2016.5.29 「安中教会便り」所収

(健作さん82歳。組合教会・会衆派の伝統で、健作さんは教師籍・信徒籍を併せ持つ)

 私の信仰生活は、父・牧師・故岩井文男(元新島学園中・高校長)から岐阜の坂祝(現中濃)教会で13歳の時、洗礼をうけて70年になります。牧会生活は同志社神学部を出て58年です。その間、広島流川(2)、呉山手(5)、岩国(13)、神戸(24)、川和(2)、明治学院(10)の各教会で牧会の務めを果たしました(隠退後2年)。

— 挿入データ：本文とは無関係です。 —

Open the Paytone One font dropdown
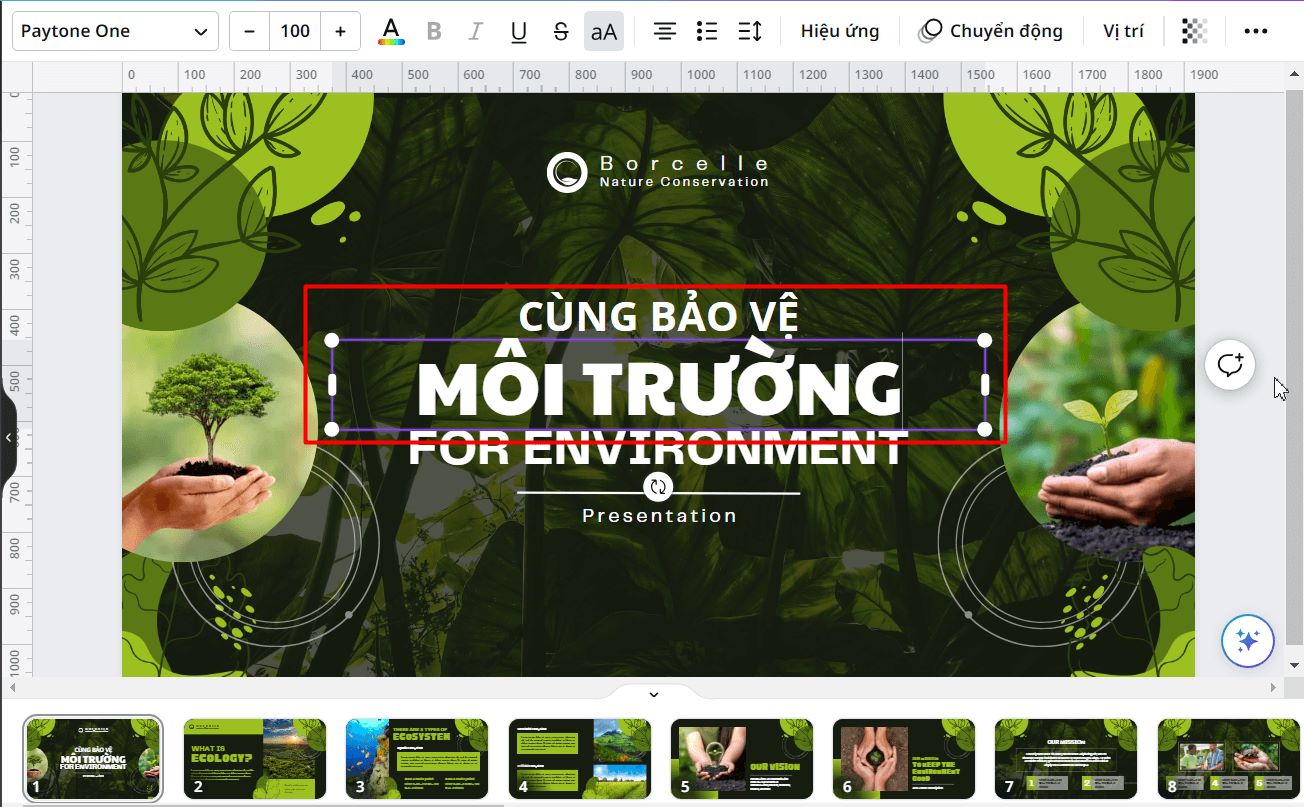pyautogui.click(x=114, y=30)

育った農村教会で養われた信仰は、家族の一員として生活の糧のために農作業をした「薩摩芋」と「麦」に象徴されます。

 前者は、社会の構造的矛盾をいやというほどに知らせてくれました。以後宣教を社会的視野で思考し、教団では「社会派」と呼ばれ、差別撤廃、教会の体質改善、原水爆禁止運動、護憲、戦争責任告白の発議、米軍基地撤去・反戦米兵支援、沖縄(著書『兵士であるより人間であれ』にまとめる)、阪神大震災救援活動(著書『地の基震い動く時』にまとめる)、脱原発、震災銭湯を作る運動に取り組んできました。

 後者「麦」は信仰的実存の象徴的表象として大事にしています。その信仰の方向性を教団・教区(西中国・兵庫・神奈川)の宣教活動にも反映させてきました。その間各教会幼稚園を通じ、「幼な子」からの視点を大切にしつつ、キリスト教幼児教育の課題に取り組みました。同時にキリスト教主義大学では「キリスト教概論」などの講義をさせて戴きました。

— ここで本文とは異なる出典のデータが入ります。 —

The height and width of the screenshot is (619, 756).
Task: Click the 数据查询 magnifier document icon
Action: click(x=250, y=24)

 宣教と教会形成を共に担った連れ合い溢子には言葉にならない感謝の思いを抱いています。今、信仰のルーツ、母・牧江(旧姓、新藤)の祖父・松井十蔵(私からは曽祖父、相野田)が海老名弾正から受洗した安中教会に籍を置くことになり、四代目(サイト記:実際は五代目になります)のキリスト者として感無量の思いがします。現在、入所している社会福祉法人新生会の施設には、原慶子理事長が溢子の義兄・住谷馨(同志社大学教授・老人社会福祉)の許で学ばれたということが契機となり、導きで入居することになりました。出席教会に縁の深い安中教会を与えられたことは、深い神の導きであると思っています。

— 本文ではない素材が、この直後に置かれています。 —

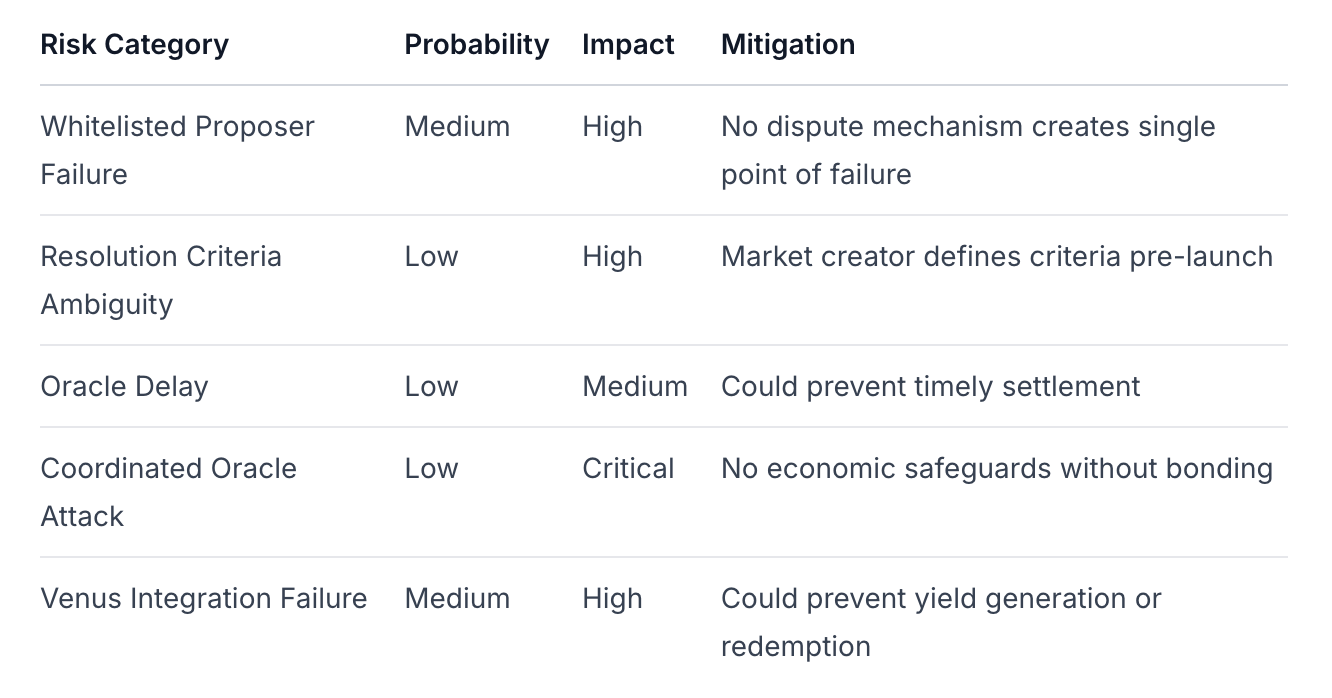The height and width of the screenshot is (698, 1332).
Task: Click Resolution Criteria Ambiguity cell
Action: coord(160,280)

 父・子二代共に同志社神学部ですから、信仰と学びのルーツは「新島襄」です。しかし、私が同志社を卒業して「奉仕」した教会は、メソジスト派、長老派、両者の合同教会の伝統の教会です。日本基督教団は1941年宗教団体法の許、国家の要請を契機に30余派の福音主義教会が合同した合同教会です。「神戸」は会衆派でしたが、アメリカンボード派遣の宣教師D.C.グリーンの設立です。アメリカから会衆派教会の信仰を携えてきた新島襄とは別ルートです。教団の中でもいろいろな教派の伝統の教会に接することが出来たことは、信仰の多様さに触れる恵みでした。先般(1月新島襄没後126年記念日)に講壇(「なお壮図を抱いて − 新島襄没後126周年を覚えて」)に立たせて戴き、改めて新島襄を学び直したことを感謝しています。